Time: 124 Minutes
Age Rating: Violence
Mitsuo Iwata as Shōtarō Kaneda
Nozomu Sasaki as Tetsuo Shima
Mami Koyama as Kei
Taro Ishida as Colonel Shikishima
Mizuho Suzuki as Doctor Ōnishi
Tetsusho Genda as Ryūsaku (Ryu)
Director: Katsuhiro Otomo
Biker Kaneda is confronted by many anti-social elements while trying to help his friend Tetsuo who is involved in a secret government project. Tetsuo’s supernatural persona adds the final twist.
I had been hearing about Akira for a while, with it being one of the most well known anime movies. I decided to check it out, knowing only that it was an anime and that it is incredibly influential. I really didn’t know whether I would like it, partly because I didn’t know what to expect, but also because I was still getting into anime films at this point (with it being the second anime movie I watched). Akira really blew me away on so many levels.
Akira is an incredibly ambitious film which blends so many elements together, including sci-fi, action, and body horror. Immediately something that is present from the start is the setting of the film, with some tangible and rich worldbuilding. The movie is 2 hours long but it packs so much story and worldbuilding in this runtime, and is so energetic that the runtime flies by so quickly. The story itself is engaging and entertaining, it goes in very different directions that you aren’t expecting, and the characters are likable and have charm to them. Something that is worth knowing going in that the movie might be a little hard to understand and follow at times. This is because Akira never stops with the information gives you from the story to the worldbuilding, and there’s a lot of exposition. While I’m not a big fan of heavy exposition shoved at the audience, they did it in a way where I actually didn’t mind it, even if there’s some details I missed on a first viewing. There is so much happening, especially in the third act. The ending escalates to nothing short of insane, that’s the section that the majority of people will be confused by. This movie also has a lot to say with thought provoking and mature themes, touching on religion, police brutality, corruption, military, and more. With regard to any issues I had from a first viewing, the tone could be a little inconsistent, especially with random humour in some serious moments. I didn’t mind the humour for the most part, but sometimes it was a little out of place. Also some of the characterisation could’ve been a little more thorough, there were a number of side characters I didn’t care much for.
Akira is directed by Katsuhiro Otomo, I don’t know of anything else he’s done, but his work on this film is astounding. First of all worth talking about is the animation, and for an anime released back in 1988, it really holds up well. The animation is gorgeous and enthralling to watch. The movements are smooth, and the backgrounds are beautiful. So much care went into every frame, so much detail is provided and its so dense that it can be overwhelming at times. The setting of Neo-Tokyo is characterised so well, creating a city so rich and complex. Everything about the movie is distinctly cyberpunk.

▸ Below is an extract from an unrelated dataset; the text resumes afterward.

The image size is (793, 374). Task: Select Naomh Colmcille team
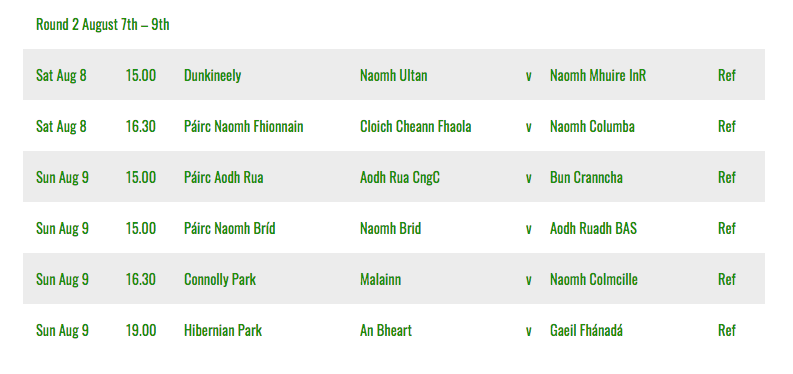pos(594,279)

The action sequences are thrilling and filled with adrenaline, with very memorable moments. Something I wasn’t expected was for Akira to be as gruesome as it was, it is a brutal movie with some great body horror. There’s also a great use of sound and silence, in fact some significant moments are done without sound. The musical score is memorable and unique too.

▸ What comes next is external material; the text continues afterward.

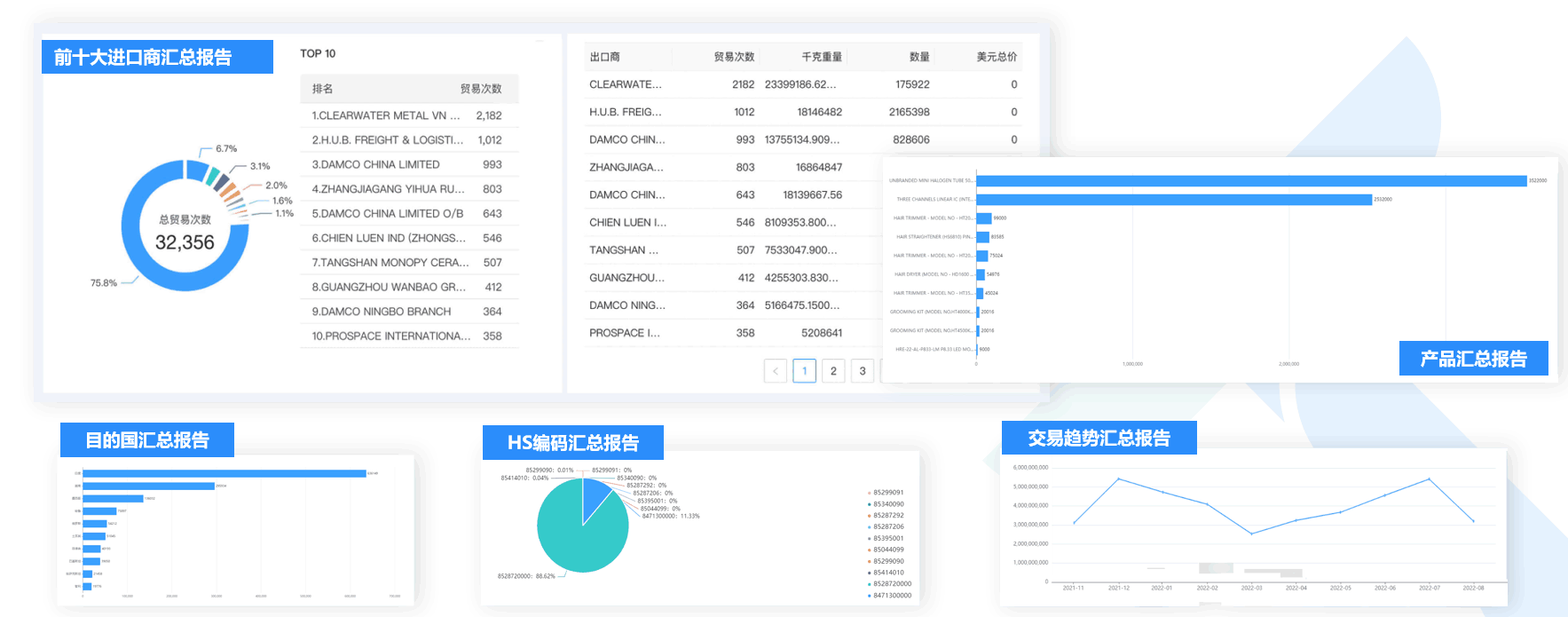Viewport: 1568px width, 617px height.
Task: Open the 交易趋势汇总报告 label
Action: (1099, 439)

Akira is known as a masterpiece by many, and I can see why. It has had a significant impact on anime, cyberpunk, sci-fi, and just film in general. Even if you ignore the impact it’s made, it’s a beautiful animated and thrilling film that’s complex and dense in its story and themes. I wouldn’t say its an easy film to have as a gateway into anime with what it does. However, I do think that it is a must see movie, and one I definitely intend to revisit in the future.